The Emotional Fitness Model

The Emotional Fitness Model draws upon the disciplines of emotional intelligence, meditation and mindfulness, and emotional fluency.  If you haven't already, click here to read: What is Emotional Fitness?


The Emotional Fitness Model incorporates the EQi concept of “emotional self-awareness”, which is defined as “the ability to understand our own emotions and their effects on our performance.” Why is this concept important?  

  • Research shows that leaders who display high emotional self-awareness are correlated with creating positive workplace climates. (2)
  • Emotional self-awareness is a predictor of strengths in other EQi competencies, including emotional self-control, empathy, conflict management, teamwork, and inspirational leadership. On the flip side, its absence predicts the absence of other EQi competencies. (1)
  • Leaders who demonstrate a higher number of EQi skills influence their employees’ intent to stay longer with their companies. (2)

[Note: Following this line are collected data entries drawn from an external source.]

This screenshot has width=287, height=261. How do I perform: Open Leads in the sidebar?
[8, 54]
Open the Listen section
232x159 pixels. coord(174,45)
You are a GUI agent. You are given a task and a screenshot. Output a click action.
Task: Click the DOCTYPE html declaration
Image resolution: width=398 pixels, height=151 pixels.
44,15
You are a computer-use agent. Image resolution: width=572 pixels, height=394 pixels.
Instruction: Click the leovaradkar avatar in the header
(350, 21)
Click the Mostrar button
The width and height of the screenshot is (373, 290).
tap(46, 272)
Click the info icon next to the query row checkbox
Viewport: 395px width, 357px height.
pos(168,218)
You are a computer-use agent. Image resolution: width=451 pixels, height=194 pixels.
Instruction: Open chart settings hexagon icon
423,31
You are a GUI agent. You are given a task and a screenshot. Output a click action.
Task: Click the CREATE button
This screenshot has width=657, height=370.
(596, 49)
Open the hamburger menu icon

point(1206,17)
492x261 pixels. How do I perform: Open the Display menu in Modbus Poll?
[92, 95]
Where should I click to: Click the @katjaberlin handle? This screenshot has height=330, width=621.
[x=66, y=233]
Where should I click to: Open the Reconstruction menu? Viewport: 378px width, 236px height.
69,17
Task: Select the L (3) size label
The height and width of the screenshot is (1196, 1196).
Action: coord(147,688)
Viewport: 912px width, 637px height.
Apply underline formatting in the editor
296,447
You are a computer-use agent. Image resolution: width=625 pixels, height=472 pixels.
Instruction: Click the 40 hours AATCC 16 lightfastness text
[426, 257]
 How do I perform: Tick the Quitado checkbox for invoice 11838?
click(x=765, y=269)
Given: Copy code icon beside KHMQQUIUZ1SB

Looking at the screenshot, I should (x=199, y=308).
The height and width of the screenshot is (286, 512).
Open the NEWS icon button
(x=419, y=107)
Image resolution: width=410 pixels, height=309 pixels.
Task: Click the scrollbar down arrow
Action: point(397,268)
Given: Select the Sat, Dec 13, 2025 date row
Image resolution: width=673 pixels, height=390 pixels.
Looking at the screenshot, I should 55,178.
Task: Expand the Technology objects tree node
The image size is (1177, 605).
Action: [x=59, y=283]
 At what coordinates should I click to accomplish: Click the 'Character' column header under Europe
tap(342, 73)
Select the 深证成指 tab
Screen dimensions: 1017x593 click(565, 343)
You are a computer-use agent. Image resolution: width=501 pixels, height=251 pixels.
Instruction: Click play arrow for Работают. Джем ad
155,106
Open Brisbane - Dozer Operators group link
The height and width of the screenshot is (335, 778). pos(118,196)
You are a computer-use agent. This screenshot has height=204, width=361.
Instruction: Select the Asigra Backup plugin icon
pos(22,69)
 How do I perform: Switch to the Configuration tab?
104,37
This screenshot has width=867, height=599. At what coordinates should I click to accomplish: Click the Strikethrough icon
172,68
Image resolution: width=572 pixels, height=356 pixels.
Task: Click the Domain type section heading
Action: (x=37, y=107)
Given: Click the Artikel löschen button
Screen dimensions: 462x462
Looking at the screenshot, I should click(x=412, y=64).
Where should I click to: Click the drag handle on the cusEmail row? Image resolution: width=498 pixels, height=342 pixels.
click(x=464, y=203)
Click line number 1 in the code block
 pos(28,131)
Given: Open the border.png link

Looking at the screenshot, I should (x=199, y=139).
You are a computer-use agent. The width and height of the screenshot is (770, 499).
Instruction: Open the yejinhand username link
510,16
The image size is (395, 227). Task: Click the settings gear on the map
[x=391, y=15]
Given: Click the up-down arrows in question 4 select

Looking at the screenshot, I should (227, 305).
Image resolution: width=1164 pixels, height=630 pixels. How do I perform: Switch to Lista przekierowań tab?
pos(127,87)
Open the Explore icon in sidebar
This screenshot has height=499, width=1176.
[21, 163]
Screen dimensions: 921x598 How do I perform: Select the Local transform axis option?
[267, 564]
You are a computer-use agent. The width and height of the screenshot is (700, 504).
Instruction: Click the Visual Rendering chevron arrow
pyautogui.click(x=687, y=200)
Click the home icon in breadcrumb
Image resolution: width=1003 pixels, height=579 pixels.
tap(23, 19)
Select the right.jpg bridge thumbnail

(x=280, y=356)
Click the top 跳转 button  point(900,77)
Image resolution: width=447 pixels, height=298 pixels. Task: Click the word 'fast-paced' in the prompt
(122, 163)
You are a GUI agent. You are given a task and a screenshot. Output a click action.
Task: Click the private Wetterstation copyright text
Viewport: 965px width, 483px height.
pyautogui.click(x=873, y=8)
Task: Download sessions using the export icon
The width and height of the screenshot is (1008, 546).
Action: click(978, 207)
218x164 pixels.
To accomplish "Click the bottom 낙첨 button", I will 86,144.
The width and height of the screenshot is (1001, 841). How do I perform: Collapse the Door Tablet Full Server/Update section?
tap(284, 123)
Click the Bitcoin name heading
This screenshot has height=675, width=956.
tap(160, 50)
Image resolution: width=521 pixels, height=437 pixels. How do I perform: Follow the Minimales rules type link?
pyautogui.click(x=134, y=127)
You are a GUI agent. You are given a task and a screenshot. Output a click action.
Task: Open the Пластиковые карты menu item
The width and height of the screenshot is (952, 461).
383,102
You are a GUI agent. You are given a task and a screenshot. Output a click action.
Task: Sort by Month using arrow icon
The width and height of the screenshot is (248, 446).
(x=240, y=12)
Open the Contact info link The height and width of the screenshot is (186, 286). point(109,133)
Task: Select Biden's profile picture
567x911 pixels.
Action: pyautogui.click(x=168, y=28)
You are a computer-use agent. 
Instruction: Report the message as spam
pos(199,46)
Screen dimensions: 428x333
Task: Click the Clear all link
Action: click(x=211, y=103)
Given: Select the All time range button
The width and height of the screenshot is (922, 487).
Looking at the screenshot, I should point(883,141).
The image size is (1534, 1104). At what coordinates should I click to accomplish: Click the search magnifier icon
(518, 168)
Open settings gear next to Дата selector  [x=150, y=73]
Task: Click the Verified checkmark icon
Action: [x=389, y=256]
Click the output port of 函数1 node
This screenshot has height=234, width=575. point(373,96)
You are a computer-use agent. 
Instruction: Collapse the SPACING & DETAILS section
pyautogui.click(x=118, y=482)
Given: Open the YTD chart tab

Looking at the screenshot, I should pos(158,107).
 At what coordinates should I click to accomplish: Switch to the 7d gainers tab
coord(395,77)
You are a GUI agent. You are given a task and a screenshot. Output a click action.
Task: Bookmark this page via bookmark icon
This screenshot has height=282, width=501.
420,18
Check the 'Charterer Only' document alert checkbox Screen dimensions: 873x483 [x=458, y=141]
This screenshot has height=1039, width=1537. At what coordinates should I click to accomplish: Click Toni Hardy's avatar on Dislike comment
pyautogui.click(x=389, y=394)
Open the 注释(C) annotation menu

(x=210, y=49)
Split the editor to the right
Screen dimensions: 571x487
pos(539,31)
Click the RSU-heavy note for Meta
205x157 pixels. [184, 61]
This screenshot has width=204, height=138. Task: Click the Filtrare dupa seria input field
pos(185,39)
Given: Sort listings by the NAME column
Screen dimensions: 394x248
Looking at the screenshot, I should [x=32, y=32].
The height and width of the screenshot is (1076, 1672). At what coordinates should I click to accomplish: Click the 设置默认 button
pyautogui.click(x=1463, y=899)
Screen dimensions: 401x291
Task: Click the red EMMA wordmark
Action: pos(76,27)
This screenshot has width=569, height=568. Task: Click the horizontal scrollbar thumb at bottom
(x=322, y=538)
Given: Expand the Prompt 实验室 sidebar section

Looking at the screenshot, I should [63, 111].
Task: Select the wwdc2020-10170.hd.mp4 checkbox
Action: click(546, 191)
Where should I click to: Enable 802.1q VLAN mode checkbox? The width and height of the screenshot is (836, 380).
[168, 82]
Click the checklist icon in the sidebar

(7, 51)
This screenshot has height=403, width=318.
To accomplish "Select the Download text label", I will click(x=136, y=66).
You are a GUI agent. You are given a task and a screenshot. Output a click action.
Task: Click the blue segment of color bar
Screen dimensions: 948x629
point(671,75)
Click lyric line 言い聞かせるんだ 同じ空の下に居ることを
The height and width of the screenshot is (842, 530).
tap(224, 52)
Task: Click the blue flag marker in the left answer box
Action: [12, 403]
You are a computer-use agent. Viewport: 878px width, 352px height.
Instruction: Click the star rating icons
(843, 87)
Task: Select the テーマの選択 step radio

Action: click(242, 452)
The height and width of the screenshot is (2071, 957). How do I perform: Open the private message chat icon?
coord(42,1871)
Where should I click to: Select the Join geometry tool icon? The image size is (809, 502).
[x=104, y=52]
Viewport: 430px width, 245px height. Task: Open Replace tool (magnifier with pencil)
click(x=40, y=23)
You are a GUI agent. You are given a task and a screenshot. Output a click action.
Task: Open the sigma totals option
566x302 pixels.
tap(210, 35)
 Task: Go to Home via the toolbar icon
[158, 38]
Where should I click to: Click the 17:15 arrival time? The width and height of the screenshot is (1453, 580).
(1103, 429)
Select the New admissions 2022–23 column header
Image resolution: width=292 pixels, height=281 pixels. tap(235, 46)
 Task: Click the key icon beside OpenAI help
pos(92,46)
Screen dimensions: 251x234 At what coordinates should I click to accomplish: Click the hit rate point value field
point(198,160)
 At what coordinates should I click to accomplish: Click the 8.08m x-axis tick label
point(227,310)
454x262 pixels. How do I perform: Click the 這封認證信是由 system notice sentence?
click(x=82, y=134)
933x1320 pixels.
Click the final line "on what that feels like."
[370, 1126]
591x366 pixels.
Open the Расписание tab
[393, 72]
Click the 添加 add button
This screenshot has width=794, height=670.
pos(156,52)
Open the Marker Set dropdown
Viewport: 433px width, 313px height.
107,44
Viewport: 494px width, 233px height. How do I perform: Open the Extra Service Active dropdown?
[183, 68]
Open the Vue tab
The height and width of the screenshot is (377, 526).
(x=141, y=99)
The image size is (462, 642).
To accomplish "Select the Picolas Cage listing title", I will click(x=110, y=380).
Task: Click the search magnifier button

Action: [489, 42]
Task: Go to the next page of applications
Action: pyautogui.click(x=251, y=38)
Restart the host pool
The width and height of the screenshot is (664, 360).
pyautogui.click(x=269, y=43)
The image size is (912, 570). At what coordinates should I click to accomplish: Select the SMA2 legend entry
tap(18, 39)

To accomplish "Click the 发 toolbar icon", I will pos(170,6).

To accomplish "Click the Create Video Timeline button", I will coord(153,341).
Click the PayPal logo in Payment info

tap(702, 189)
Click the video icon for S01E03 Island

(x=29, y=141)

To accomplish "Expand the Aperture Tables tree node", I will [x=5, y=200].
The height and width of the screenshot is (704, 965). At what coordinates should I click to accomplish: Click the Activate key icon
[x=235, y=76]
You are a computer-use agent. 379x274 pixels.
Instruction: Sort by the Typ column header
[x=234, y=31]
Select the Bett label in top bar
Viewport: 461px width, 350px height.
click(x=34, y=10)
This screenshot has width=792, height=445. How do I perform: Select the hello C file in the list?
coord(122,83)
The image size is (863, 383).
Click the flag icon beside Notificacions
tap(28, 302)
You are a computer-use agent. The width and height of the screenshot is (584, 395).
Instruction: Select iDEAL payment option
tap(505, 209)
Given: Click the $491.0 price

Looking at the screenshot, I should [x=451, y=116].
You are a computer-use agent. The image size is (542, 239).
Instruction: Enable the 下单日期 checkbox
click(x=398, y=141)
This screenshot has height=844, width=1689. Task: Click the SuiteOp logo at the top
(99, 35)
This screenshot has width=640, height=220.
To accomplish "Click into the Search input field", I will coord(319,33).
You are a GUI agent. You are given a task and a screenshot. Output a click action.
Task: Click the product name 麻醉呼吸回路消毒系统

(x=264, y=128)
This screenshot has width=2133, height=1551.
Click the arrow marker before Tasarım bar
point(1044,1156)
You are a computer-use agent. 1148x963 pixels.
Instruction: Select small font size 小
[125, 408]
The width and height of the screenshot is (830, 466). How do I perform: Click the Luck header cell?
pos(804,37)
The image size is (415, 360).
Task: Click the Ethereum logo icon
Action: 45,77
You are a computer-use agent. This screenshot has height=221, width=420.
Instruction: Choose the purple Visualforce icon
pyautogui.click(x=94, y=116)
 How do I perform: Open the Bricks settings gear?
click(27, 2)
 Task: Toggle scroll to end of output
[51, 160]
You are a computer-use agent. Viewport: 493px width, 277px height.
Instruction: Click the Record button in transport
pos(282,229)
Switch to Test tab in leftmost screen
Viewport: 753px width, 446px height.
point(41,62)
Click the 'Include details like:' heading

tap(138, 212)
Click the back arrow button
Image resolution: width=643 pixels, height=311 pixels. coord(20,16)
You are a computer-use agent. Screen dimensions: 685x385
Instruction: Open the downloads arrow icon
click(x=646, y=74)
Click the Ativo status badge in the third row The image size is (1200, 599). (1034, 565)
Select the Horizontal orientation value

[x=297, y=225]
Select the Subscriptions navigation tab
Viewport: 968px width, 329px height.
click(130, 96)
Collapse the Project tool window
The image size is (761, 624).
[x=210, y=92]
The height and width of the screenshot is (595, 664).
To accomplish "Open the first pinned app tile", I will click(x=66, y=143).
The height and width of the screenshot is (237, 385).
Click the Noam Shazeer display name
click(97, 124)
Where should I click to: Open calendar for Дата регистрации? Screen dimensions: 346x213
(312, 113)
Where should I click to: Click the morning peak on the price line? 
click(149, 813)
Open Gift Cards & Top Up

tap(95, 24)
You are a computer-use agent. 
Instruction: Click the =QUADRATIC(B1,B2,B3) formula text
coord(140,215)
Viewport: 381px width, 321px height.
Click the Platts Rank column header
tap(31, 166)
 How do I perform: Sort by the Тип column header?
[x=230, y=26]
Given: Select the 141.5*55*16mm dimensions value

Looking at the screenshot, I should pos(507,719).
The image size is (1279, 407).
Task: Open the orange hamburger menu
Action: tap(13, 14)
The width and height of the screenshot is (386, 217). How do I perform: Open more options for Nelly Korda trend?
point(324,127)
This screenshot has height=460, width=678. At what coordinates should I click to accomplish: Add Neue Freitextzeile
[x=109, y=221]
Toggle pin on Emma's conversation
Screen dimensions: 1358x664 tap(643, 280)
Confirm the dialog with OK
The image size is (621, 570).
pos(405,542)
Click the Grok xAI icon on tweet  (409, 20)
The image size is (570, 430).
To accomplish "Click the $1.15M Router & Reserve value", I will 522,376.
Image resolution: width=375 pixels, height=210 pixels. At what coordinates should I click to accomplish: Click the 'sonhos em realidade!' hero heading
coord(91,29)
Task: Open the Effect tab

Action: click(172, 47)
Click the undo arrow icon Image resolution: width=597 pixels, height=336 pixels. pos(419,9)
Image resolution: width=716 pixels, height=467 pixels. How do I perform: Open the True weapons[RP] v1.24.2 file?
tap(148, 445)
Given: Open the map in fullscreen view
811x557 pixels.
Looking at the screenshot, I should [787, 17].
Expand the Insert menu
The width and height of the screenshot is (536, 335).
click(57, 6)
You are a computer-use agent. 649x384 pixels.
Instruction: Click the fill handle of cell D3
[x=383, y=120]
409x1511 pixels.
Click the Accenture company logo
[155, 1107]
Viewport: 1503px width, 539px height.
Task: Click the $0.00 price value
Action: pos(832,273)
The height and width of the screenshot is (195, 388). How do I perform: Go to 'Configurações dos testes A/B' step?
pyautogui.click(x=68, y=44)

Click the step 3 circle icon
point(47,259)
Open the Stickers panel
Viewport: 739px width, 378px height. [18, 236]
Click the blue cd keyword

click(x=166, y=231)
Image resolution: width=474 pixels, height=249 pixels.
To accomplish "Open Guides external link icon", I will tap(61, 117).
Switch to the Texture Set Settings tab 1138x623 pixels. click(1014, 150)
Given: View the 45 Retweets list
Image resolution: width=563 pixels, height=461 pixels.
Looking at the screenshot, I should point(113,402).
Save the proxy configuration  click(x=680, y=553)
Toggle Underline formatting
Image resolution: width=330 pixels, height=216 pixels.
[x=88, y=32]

(1) Emotional and Social Competency Inventory (ESCI): A User Guide for Accredited Practitioners, HayGroup, June 2011.
(2) “The power of EI: The ‘soft’ skills the sharpest leaders use.” Winter 2018, Korn Ferry Institute.

“92% of leaders with emotional self-awareness are correlated with positive workplace climates. In contrast, leaders low in emotional self-awareness create negative climates 78% of the time.”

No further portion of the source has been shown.